Learn the truth about breed bans, and help your community become a place where dogs aren’t judged by their looks, but by their behavior.
Bad laws have high costs
Breed bans and restrictions force dogs out of homes and into shelters, taking up kennel space and resources that could be used for animals who are truly homeless. Underfunded animal control agencies bear the burden of enforcing the laws, and are often called on to decide, based on looks alone, whether a dog belongs to a certain breed. Battles erupt between dog owners and local agencies—and often continue to the courts—costing the community resources that could have been spent on effective, breed-neutral dog laws and enforcement.
Science doesn’t support breed bias
Experts have found that no breed is more likely to bite than another. The CVMA, the Ordre des médecins vétérinaires du Québec, the American Veterinary Medical Association, the National Companion Animal Coalition and the U.S. Centers for Disease Control and Prevention oppose breed-specific legislation, along with leading animal welfare organizations.
Complicating the issue of breed bans and restrictions is the fact that often pet dogs are mixed breeds. Through canine genetic testing, studies have found that even people in animal-related professions can’t accurately identify the breeds in a mixed-breed dog’s genealogy. Tragically, breed-biased laws have caused the deaths of countless dogs whose only crime was to resemble a certain breed.
Breeds don’t magically disappear
In a 2012 article about the long-standing breed ban in Miami-Dade County, Fla., Kathy Labrada, then head of animal services enforcement, admitted that the ban had been a failure. “No, it has not been effective,” she told The Daily Telegraph. “To target a specific breed I don’t think is logical.”

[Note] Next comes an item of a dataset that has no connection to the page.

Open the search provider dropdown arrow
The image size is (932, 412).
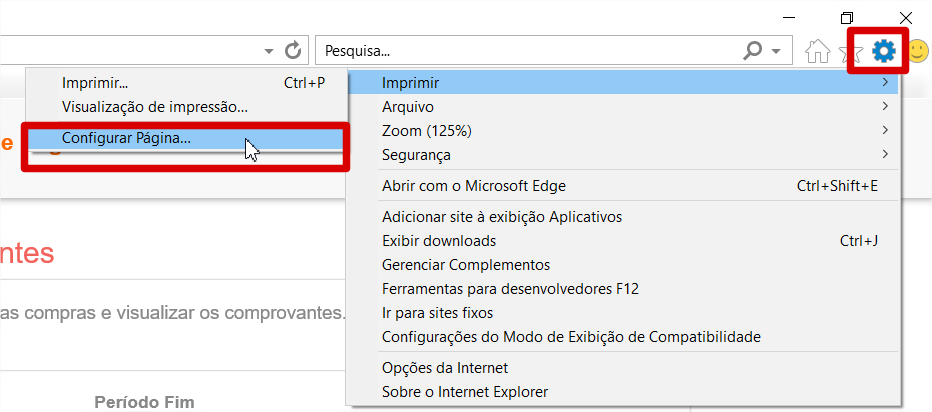click(776, 52)
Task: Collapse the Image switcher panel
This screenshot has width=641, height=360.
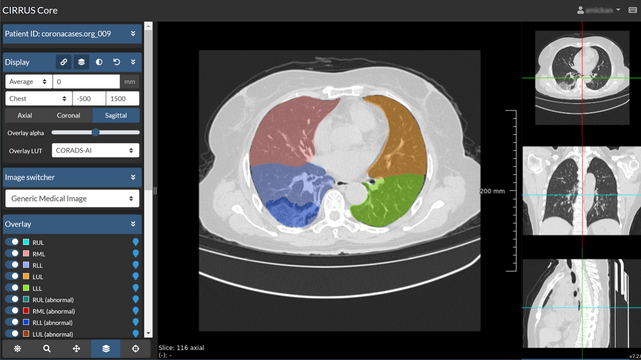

Many animal shelters are flooded with dogs who, because of breed bans, can’t be adopted to the people in their communities. Shelters in neighboring cities and counties often end up taking in the dogs, creating something like a shell game. Katie Barnett, an animal law attorney in Kansas, remembers when animal control officers showed up at her door several years ago and told her that she had two weeks to get rid of her dog, Katrina. Instead, Barnett and Katrina moved just 10 miles away, to another city in the Kansas City metropolitan area that didn’t ban Staffordshire bull terriers. Her experience, Barnett says, underscores the illogic behind a patchwork of local breed bans: “I can live in one city and by simply crossing the street into another, all of the sudden my dog is labeled dangerous.”
BSL is a dying trend
Fortunately, more people and their elected officials are learning why breed bans don’t make sense, and BSL is on the decline. In the United States, 19 states have passed laws prohibiting BSL on the local level, and nearly 100 municipalities have replaced BSL with breed-neutral policies. Repealing BSL has not resulted in more dog bites in these communities. In fact, after Ohio repealed its statewide breed-based law, State Farm Insurance reported a decrease in dog-related claims in the state.